Today November 17th, museum workers at the Museum of Fine Arts in Boston are holding a one-day strike, with the picket at 465 Huntington Avenue starting earlier this morning at 8:30 AM. After seven months of painfully slow negotiations with the museum for a first contract, the MFA has yet to negotiate a reasonable wage for its employees that meets rising inflation. The union, a wall-to-wall union made up of professional and non-professional staff, including curators, administrators, and public facing employees, voted with a 90% margin to unionize with UAW Local 2110 in November of 2020. One year later, with the museum refusing to budge on basic contract provisions, the union is flexing its muscles by walking out of work.
“Their [the museum’s] position is untenable, and we thought we had no choice but to take an action to demonstrate the resolve for a fair contract,” Maida Rosenstein, President of UAW Local 2110 told Observer.
In negotiating their first contract, the union has spent the better part of a year working out the basic architecture of their relationship with the museum, including grievance procedures and other non-economic provisions. However, the museum has delayed the inclusion of even these standard items. Rosenstein informs that they also do not want to guarantee health benefits in the first contract. Instead, they want to be able to change employees’ health benefits at any time during the contract term. “They essentially after 7 months want to maintain the status quo,” Rosenstein told Observer. “The very same status quo that had people voting in a union by 90% because they were dissatisfied with the status quo.”
According to Local 2110’s press release, museum layoffs, early retirements, and furloughs followed the shutdown of the MFA in March of 2020. Wages for remaining workers have been frozen since the start of the pandemic. In contract negotiations, the museum has only agreed to commit to a 1.75 percent raise, and only in the final year of the contract. Given the cost of living in the city of Boston, as well as the current high rate of inflation, museum workers at the MFA have been struggling to meet basic expenses. Rosenstein says, “It took them months to respond to our economic proposal, and then they came back with something that was so off the charts unacceptable.” The union points to the fact that while the museum has offered a pittance in employee wage increases, MFA director Matthew Teitelbaum made almost a million dollars in salary in 2020, nearly nineteen times what the average worker at the MFA receives. Rather than raise the wages of museum workers, the MFA is instead using its resources on legal fees for hearings at the National Labor Relations Board to contest the size of the union’s bargaining unit.

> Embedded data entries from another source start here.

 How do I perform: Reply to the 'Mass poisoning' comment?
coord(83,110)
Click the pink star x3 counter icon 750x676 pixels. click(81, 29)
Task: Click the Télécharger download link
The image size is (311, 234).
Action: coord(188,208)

According to the release, with their wages frozen at pre-pandemic levels, layoffs and furloughs have meant more work for those who have kept their jobs. Workers have had to work longer hours with little hope of a wage increase. Under these rough conditions, some workers have resigned, increasing the already high workload of those who remain.

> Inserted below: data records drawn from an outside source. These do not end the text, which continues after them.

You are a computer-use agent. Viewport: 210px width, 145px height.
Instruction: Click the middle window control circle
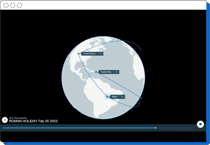(13, 5)
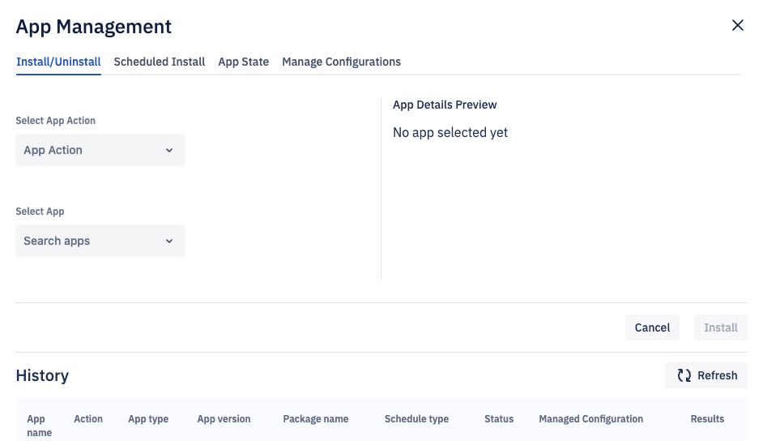This screenshot has height=441, width=767.
Task: Expand the Search apps dropdown chevron
Action: (169, 241)
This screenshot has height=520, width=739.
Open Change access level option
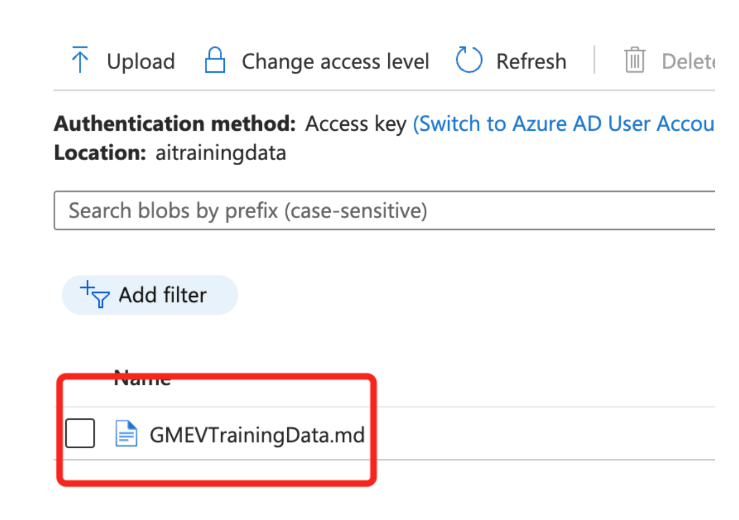335,61
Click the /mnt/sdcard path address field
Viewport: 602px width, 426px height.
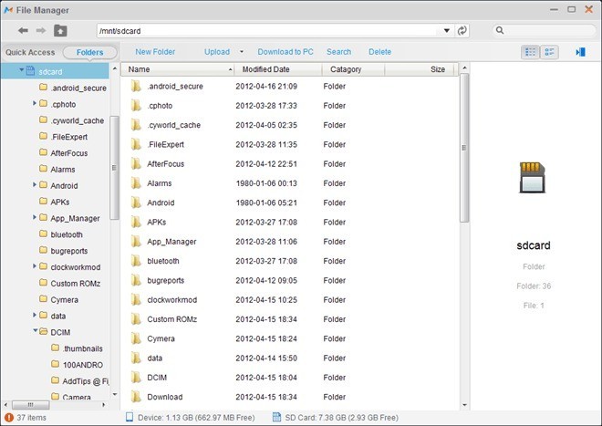click(x=274, y=31)
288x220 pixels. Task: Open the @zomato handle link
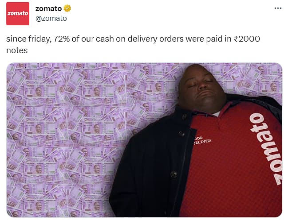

According to Rosenstein, the staff is deeply dissatisfied with the level of respect they are receiving from the museum. Overworked and underpaid, they feel that their contributions are not acknowledged. The strike is an attempt to show their employer that the commitment they give to their jobs is what makes the museum what it is.
Eve Mayberger, Assistant Objects Conservator at the MFA and elected member of the union bargaining committee, told Observer, “Our goal with this strike is really bringing notice not only by withholding our labor so leadership gets a clear idea of the wide variety of activities that the workers do on a day in, day out basis, but also to position ourselves publicly.” The union organizers believe that a strike is the only way to get the museum leadership to listen to their concerns and take them seriously.
“During the unionization process they made it very clear that they opposed the union,” Maida Rosenstein confides, “They’ve now come to the table, but it’s very grudging, and they’ve also made it clear they don’t really want to deal with the union.”
This is not 2110’s first contract negotiation with an intractable museum leadership. In 2019 the Local spent seven months negotiating the first contract with The New Museum in New York. However, even during that deeply contentious negotiation period the museum did not use delay tactics on the basic architecture of the contract, as the Boston MFA has done.
Despite the long period of delay, union organizers remain determined. Eve Mayberger has helped to organize the union since it was first being discussed by MFA employees in 2019. She says, “This union’s going to be around for a while, so we really want this first contract to set the tenor for that long term relationship.”